## MATERIAL SHOWN:
==*==
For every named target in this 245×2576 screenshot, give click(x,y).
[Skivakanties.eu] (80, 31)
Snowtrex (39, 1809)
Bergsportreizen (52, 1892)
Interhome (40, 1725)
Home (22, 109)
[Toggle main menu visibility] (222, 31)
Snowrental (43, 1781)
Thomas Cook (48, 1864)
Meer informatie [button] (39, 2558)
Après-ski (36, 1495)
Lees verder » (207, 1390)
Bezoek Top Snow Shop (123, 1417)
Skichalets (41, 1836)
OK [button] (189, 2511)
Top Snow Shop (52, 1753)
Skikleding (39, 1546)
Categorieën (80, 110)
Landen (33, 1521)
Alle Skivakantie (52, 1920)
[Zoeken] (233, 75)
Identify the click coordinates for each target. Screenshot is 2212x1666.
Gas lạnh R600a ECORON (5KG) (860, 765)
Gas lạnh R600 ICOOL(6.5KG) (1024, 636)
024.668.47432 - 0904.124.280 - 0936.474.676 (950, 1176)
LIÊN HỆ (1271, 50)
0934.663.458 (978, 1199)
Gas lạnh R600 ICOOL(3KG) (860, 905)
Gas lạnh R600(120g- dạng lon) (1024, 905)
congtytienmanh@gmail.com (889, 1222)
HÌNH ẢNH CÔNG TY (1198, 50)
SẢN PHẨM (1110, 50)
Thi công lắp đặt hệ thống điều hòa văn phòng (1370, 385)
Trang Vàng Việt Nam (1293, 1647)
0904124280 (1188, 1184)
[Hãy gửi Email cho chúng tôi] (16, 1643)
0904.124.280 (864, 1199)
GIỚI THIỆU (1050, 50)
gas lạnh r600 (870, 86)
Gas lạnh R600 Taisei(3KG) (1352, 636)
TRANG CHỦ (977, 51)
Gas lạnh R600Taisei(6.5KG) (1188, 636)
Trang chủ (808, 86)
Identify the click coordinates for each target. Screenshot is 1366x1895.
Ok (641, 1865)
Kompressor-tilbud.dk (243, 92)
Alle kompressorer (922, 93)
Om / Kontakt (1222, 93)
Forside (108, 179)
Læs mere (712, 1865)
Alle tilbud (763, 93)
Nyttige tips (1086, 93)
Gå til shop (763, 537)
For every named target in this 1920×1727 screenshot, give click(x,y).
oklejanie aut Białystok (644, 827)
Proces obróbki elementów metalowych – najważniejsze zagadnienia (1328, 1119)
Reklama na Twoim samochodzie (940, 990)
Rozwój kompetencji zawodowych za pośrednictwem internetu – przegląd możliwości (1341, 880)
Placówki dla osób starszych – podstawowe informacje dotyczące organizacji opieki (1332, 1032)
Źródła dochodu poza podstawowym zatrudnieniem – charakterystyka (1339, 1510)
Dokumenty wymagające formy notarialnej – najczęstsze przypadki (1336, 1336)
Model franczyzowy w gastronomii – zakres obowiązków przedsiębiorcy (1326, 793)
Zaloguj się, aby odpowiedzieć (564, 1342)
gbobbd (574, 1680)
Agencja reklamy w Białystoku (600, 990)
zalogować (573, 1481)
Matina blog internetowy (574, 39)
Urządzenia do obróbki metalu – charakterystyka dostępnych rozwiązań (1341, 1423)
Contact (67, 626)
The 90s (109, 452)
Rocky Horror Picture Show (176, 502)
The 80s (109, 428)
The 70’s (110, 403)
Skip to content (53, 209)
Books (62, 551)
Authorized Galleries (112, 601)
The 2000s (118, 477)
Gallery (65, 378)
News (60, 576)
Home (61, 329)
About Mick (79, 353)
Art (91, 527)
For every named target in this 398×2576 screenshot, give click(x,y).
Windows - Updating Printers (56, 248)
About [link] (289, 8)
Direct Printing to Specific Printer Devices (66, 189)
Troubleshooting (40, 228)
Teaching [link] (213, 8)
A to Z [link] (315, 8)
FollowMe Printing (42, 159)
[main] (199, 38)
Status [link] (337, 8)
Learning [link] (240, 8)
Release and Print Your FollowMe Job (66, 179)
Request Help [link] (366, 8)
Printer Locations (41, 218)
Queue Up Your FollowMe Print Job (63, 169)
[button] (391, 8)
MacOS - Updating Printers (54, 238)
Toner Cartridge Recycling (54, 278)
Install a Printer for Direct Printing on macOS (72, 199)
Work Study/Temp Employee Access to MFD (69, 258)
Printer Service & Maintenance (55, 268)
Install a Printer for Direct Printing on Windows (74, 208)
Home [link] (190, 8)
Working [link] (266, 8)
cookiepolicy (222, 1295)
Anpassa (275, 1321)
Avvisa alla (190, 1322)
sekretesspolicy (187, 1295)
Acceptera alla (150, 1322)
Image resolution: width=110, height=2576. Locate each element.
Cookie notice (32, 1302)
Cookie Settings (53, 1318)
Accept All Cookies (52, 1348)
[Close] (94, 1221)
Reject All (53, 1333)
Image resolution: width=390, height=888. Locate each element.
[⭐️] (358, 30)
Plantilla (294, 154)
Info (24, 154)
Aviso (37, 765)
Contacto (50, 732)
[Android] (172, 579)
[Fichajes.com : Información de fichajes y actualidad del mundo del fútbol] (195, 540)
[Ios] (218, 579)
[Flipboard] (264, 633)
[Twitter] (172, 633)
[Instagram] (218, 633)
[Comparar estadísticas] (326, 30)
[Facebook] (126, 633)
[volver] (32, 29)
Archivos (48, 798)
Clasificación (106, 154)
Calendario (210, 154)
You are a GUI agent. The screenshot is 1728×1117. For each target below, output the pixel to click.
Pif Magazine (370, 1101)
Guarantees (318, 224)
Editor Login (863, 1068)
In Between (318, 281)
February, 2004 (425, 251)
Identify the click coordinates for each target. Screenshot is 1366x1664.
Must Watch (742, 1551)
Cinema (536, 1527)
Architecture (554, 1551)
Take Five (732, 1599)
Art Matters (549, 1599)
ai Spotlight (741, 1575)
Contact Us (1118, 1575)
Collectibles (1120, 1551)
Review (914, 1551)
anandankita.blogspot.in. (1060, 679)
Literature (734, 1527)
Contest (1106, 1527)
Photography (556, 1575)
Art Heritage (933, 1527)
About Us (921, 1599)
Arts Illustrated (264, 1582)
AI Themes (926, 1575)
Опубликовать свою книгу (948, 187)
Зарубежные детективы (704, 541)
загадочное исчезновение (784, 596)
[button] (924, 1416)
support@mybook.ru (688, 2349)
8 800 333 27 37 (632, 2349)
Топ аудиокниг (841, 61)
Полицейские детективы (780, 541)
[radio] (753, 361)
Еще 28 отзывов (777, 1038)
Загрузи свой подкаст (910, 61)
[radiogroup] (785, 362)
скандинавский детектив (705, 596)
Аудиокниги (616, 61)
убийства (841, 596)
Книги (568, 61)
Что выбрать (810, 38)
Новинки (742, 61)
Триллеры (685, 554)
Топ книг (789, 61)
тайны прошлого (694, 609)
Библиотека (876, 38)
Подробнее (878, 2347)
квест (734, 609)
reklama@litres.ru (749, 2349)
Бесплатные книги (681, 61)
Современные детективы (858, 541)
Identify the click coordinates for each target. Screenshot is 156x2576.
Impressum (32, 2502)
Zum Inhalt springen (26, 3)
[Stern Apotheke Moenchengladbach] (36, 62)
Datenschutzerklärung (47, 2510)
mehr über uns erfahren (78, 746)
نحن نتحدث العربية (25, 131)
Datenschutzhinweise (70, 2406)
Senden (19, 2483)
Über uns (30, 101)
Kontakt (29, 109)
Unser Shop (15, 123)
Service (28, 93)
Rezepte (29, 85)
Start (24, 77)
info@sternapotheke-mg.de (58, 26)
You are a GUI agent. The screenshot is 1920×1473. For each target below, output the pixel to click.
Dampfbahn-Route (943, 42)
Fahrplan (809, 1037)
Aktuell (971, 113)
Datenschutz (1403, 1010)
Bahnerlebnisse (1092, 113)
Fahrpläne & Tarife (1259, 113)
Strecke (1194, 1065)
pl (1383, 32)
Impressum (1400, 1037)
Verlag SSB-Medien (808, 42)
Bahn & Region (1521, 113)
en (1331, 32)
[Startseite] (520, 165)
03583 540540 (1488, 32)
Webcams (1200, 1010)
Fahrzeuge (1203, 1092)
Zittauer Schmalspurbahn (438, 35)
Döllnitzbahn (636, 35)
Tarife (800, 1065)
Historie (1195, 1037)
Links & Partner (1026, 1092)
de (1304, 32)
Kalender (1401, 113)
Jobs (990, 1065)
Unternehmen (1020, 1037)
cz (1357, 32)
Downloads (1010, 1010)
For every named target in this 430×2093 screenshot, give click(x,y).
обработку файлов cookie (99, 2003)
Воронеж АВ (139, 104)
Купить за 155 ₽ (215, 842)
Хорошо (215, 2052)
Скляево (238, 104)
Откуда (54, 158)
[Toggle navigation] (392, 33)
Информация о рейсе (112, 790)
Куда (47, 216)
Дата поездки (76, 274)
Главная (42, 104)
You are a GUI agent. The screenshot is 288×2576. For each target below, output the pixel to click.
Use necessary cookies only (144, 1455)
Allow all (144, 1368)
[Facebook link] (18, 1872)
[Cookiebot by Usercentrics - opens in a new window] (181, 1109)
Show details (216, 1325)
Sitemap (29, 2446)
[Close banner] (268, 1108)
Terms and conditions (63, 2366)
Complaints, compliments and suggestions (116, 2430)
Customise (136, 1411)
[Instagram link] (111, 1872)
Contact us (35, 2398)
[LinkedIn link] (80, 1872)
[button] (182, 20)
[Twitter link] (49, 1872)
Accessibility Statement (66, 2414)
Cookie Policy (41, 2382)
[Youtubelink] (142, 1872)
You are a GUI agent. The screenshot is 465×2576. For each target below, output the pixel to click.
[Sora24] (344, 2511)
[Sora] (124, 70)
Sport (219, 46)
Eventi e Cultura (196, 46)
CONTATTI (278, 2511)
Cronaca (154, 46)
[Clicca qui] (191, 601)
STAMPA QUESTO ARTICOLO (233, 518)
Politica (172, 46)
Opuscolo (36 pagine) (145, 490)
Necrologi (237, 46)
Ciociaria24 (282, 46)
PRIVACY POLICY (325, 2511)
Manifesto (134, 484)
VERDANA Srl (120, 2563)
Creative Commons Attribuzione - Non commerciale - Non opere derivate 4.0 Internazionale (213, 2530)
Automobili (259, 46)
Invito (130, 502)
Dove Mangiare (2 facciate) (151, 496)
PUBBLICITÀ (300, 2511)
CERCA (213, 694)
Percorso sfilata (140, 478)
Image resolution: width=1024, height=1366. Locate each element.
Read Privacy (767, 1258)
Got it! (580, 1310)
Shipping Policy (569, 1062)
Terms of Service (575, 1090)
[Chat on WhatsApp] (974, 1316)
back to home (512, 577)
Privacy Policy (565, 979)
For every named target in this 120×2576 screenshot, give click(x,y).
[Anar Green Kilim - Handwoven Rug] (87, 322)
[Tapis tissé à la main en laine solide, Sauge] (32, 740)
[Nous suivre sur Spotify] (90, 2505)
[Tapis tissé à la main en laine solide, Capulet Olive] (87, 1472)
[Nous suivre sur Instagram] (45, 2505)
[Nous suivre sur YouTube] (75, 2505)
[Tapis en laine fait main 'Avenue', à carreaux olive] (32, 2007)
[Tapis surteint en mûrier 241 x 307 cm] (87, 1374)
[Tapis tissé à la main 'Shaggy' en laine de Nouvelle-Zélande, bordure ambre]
==*==
## WHAT TO PRODUCE:
Could you return exactly the stretch of the data above that starts at the line with "Дата поездки (76, 274)" and ends at the line with "[LinkedIn link] (80, 1872)", both lines included?

## PROBLEM SOLUTION:
Дата поездки (76, 274)
Главная (42, 104)
You are a GUI agent. The screenshot is 288×2576. For each target below, output the pixel to click.
Use necessary cookies only (144, 1455)
Allow all (144, 1368)
[Facebook link] (18, 1872)
[Cookiebot by Usercentrics - opens in a new window] (181, 1109)
Show details (216, 1325)
Sitemap (29, 2446)
[Close banner] (268, 1108)
Terms and conditions (63, 2366)
Complaints, compliments and suggestions (116, 2430)
Customise (136, 1411)
[Instagram link] (111, 1872)
Contact us (35, 2398)
[LinkedIn link] (80, 1872)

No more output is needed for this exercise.